• Instructions to follow: Only the lines from the one with "Screen dimensions: 943x540" to the end of the records are wanted, each repeated exactly, both ends included.

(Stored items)
Segment Open

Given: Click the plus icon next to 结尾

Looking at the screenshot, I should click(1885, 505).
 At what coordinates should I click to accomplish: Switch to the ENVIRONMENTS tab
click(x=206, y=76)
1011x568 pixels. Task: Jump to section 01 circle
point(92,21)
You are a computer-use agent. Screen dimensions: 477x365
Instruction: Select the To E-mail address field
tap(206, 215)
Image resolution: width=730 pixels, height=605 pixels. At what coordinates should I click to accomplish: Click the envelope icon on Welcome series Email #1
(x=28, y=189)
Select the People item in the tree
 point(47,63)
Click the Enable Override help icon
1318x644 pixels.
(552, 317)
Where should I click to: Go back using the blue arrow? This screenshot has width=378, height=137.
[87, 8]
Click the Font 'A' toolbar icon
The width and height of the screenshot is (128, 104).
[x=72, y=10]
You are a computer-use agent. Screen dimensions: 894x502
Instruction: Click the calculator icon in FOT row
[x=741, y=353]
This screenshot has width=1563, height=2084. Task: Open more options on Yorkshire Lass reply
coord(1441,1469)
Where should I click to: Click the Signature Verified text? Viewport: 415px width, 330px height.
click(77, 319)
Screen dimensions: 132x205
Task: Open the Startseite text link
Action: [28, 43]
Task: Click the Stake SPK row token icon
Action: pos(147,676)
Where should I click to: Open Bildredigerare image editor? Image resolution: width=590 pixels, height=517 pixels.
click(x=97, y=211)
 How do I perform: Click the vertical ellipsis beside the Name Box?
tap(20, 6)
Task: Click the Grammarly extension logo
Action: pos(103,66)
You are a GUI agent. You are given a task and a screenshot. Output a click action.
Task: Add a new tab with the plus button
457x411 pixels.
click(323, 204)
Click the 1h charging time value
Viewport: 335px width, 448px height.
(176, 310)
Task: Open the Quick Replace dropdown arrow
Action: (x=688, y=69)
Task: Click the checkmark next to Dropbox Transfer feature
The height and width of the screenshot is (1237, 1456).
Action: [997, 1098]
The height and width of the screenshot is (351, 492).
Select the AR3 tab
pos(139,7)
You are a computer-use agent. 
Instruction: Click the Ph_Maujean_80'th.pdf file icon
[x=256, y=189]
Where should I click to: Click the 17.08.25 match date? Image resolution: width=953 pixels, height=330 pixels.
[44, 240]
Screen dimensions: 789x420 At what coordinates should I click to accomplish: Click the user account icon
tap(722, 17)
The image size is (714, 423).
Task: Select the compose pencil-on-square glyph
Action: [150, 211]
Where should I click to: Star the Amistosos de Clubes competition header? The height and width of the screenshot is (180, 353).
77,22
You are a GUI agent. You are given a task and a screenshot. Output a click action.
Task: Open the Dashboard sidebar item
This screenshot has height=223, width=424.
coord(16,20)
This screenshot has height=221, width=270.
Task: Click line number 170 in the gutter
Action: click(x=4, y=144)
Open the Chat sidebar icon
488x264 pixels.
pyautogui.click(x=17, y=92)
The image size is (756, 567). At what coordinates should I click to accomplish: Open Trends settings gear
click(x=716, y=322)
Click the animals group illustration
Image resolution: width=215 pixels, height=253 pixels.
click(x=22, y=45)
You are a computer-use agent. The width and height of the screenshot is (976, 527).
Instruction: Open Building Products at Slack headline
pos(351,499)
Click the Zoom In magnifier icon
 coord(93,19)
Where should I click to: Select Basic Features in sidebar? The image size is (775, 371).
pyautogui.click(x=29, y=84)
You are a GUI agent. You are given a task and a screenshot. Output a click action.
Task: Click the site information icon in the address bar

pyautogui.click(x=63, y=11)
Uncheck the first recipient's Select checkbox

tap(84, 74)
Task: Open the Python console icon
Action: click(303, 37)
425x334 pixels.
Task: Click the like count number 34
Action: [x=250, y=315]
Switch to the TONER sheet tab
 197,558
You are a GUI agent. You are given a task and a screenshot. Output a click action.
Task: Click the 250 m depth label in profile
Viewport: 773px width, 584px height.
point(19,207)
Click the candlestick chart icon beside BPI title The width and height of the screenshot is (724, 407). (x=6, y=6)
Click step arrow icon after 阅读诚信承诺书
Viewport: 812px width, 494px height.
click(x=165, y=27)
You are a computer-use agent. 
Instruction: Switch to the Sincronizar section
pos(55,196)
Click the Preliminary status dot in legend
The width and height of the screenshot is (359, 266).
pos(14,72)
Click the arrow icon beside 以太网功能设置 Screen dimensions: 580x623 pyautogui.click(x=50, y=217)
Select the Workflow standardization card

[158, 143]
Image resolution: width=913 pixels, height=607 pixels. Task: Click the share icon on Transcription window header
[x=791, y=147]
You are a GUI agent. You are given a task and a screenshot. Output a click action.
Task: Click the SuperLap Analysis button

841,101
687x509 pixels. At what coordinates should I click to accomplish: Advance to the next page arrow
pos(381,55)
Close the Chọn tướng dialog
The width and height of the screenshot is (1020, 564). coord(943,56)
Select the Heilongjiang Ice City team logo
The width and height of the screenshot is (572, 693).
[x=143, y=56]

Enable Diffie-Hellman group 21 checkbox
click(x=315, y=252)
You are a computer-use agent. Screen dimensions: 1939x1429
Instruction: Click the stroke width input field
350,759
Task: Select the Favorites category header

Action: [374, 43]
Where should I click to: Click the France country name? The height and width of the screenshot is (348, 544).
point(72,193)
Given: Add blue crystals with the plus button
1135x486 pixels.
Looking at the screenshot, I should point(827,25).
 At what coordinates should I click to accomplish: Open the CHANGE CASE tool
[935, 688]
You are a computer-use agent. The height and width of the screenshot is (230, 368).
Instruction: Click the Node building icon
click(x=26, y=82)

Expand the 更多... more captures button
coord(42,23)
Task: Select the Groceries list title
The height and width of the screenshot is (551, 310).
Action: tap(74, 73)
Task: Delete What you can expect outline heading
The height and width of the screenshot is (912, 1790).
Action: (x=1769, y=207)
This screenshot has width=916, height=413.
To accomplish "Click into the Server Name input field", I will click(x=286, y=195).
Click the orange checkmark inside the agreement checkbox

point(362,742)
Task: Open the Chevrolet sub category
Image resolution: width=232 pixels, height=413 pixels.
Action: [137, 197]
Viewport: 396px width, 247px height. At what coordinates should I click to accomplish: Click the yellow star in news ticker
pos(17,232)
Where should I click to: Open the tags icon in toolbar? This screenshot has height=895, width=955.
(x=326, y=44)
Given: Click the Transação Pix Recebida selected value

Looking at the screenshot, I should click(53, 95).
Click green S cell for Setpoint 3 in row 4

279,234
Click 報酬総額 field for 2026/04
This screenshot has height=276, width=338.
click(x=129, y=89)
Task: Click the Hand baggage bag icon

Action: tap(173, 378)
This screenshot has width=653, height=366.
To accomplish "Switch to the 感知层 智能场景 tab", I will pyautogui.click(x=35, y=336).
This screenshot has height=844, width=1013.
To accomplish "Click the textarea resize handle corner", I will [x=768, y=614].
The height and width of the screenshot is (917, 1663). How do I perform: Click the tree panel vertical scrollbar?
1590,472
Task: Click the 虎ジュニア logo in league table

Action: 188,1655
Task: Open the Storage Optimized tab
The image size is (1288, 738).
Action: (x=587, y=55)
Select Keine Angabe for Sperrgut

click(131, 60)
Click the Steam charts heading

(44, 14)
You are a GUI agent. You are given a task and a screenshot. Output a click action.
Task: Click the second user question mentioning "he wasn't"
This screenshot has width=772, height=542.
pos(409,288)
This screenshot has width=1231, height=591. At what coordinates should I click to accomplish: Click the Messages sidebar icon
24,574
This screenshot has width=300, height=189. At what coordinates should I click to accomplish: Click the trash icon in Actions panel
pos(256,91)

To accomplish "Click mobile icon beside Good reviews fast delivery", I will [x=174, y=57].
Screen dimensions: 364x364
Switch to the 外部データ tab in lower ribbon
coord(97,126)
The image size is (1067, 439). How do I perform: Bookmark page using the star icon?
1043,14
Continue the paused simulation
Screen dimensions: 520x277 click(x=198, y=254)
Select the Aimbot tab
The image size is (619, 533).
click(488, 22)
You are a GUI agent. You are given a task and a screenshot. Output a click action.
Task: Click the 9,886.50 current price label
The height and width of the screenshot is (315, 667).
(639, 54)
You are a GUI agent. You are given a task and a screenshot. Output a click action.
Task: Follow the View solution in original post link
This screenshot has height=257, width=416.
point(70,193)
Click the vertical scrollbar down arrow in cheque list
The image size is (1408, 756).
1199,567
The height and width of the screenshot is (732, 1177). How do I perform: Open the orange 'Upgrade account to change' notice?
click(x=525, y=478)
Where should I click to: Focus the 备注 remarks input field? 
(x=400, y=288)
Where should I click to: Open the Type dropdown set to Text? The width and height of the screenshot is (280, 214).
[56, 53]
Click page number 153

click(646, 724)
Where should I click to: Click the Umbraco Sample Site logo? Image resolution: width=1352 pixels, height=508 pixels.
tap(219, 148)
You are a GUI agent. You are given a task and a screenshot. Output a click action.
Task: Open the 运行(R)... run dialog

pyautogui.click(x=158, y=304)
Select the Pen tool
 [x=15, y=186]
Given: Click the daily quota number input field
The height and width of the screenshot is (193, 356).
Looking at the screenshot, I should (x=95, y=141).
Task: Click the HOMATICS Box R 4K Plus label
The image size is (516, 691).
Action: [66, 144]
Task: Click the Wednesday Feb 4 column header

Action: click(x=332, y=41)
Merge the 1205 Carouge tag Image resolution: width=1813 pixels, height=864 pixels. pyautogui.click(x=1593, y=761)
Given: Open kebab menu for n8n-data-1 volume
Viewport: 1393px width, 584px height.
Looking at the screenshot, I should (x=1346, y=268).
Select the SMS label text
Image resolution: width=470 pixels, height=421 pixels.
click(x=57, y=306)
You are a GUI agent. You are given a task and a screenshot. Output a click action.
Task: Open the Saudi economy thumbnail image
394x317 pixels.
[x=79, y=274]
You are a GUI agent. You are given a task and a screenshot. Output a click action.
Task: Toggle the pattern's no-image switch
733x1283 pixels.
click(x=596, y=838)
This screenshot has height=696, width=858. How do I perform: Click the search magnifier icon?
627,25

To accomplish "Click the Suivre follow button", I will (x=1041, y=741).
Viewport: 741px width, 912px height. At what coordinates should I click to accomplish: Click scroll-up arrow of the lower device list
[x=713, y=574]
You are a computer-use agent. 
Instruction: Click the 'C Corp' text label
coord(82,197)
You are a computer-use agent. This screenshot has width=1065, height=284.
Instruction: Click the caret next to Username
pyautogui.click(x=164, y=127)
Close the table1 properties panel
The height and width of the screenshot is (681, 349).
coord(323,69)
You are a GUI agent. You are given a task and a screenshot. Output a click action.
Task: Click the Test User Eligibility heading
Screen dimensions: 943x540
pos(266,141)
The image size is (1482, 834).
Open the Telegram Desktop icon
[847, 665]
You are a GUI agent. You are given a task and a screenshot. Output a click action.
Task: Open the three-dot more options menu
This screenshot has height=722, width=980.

Segment Closed

• Worked solution:
Screen dimensions: 943x540
pos(266,141)
The image size is (1482, 834).
Open the Telegram Desktop icon
[847, 665]
You are a GUI agent. You are given a task and a screenshot. Output a click action.
Task: Open the three-dot more options menu
This screenshot has height=722, width=980.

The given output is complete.